« Rites », José Navas en solo

José Navas © Nina Konjini
José Navas © Nina Konjini

Assis en costume noir dans une demi-obscurité sur la scène de la Cinquième Salle à Montréal, José Navas prend son temps. Il retire son pantalon, le plie et le dépose sur une petite table près de lui. Il suspend sa veste sur le dossier de sa chaise et se lève lentement en chemise blanche, se concentre pendant un temps et commence à danser. C’est la chanson Ain’t no use, langoureusement interprétée par Nina Simone, qui engage le danseur à se mouvoir pour ce premier solo.

Ses gestes sont purs, parfois au ralenti; son corps est désarticulé. José Navas danse avec tous ses membres et surtout avec ses bras. Les mouvements sont décomposés; il semble parfois s’envoler. Jamais il ne regarde le public. On le sent concentré sur lui-même, animé par la seule musique qui le pénètre de l’intérieur.

Pour chacun des trois solos qui suivent, le même cérémonial est présenté. José Navas, assis sur sa chaise, retire lentement ses chaussures et ses vêtements pour les remplacer ou non par d’autres. Il change de tenue, comme s’il s’agissait de rechercher ce qui sied le mieux à son corps en vue d’être réellement possédé par la musique.

Après Nina Simone, c’est sur un extrait de la symphonie du Nouveau Monde de Dvorak que se meut José Navas, puis sur un superbe Liede de Schubert, interprété par le baryton Matthias Goerne, pour s’achever sur le Sacre du printemps de Stravinsky.

José Navas © Valérie Simmons
José Navas © Valérie Simmons

Le grand rite sacral païen de Stravinsky sert donc d’apothéose au spectacle de José Navas.

→ **Tâches à réaliser**
1. Recopiez le passage du texte sur « Rites » compris entre « Pour chacun des » et « printemps de Stravinsky. », ces deux passages inclus.
2. Les affirmations suivantes sont-elles conformes au texte sur « Rites » ? Répondez par oui ou par non et citez à chaque fois les mots du texte qui le justifient.
(a) José Navas regarde le public pendant qu'il danse.
(b) Le spectacle s'achève sur le Sacre du printemps de Stravinsky.
(c) Le premier solo est dansé sur une chanson interprétée par Nina Simone.
3. Traduisez en anglais la phrase suivante, tirée du texte sur « Rites » : « Il retire son pantalon, le plie et le dépose sur une petite table près de lui. »

→ **Lignes fournies**
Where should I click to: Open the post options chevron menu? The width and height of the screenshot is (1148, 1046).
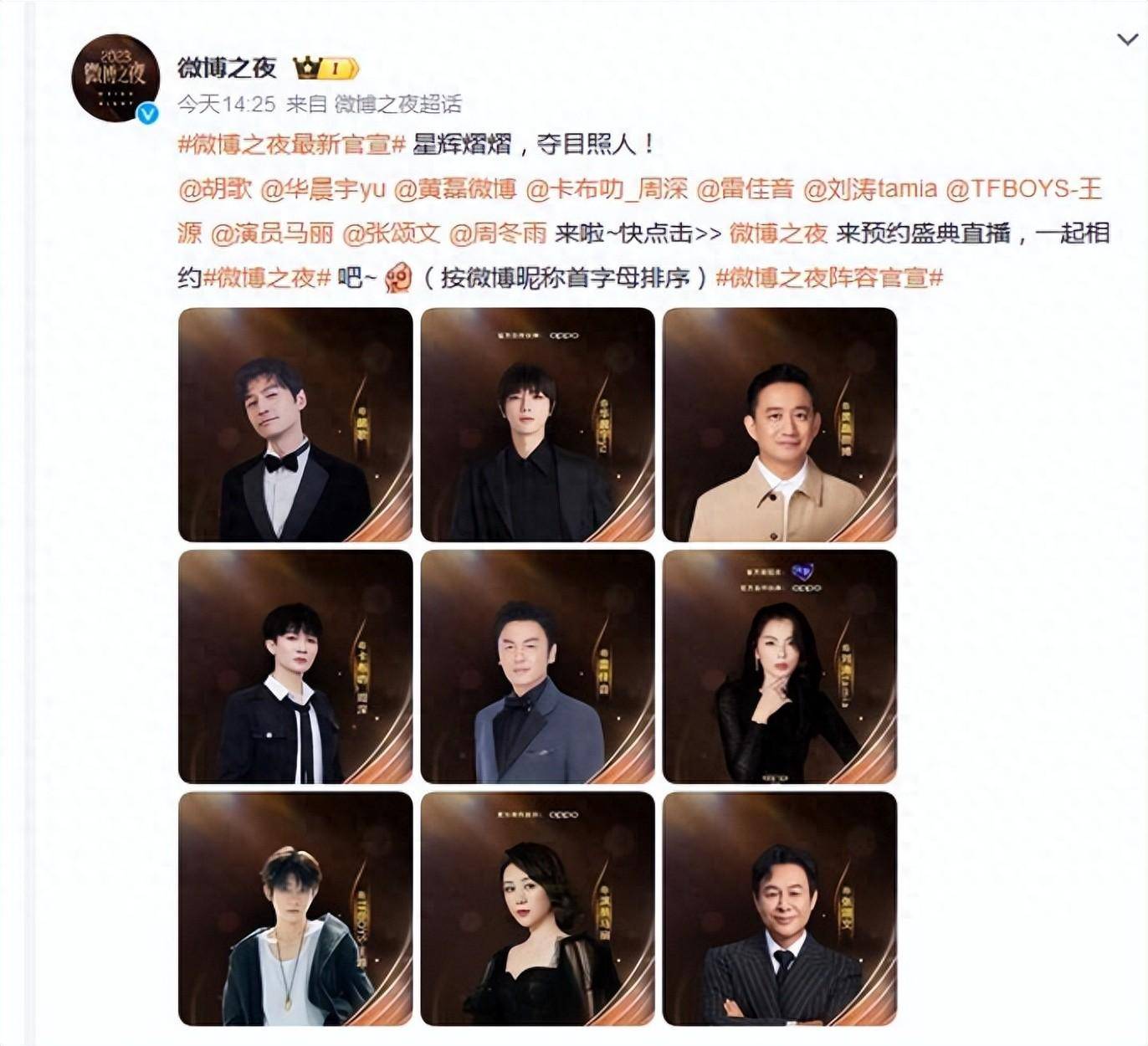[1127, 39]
---
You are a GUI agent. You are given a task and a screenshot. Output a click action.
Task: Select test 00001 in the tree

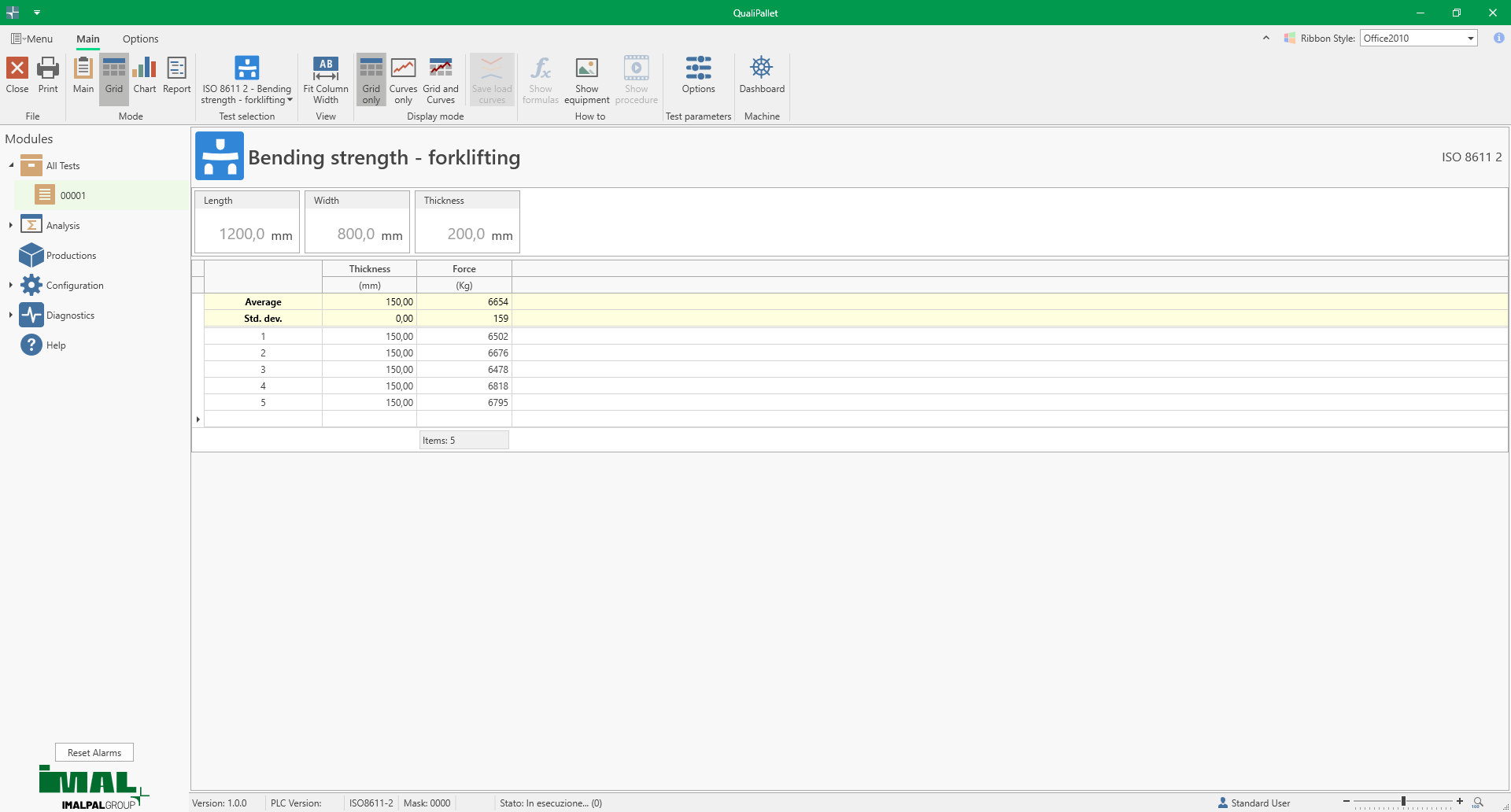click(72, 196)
---
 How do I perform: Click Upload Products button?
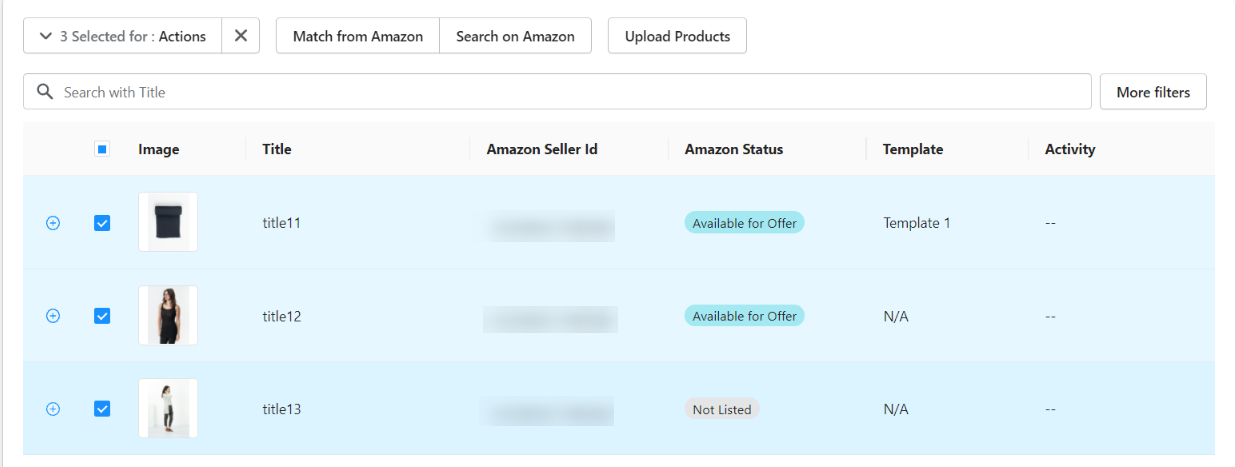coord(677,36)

→ **Réponses**
1.
Pour chacun des trois solos qui suivent, le même cérémonial est présenté. José Navas, assis sur sa chaise, retire lentement ses chaussures et ses vêtements pour les remplacer ou non par d’autres. Il change de tenue, comme s’il s’agissait de rechercher ce qui sied le mieux à son corps en vue d’être réellement possédé par la musique.

Après Nina Simone, c’est sur un extrait de la symphonie du Nouveau Monde de Dvorak que se meut José Navas, puis sur un superbe Liede de Schubert, interprété par le baryton Matthias Goerne, pour s’achever sur le Sacre du printemps de Stravinsky.

2.
(a) Non : « Jamais il ne regarde le public. »
(b) Oui : « pour s’achever sur le Sacre du printemps de Stravinsky »
(c) Oui : « C’est la chanson Ain’t no use, langoureusement interprétée par Nina Simone, qui engage le danseur à se mouvoir pour ce premier solo. »

3. He takes off his pants, folds them and sets them on a small table next to him.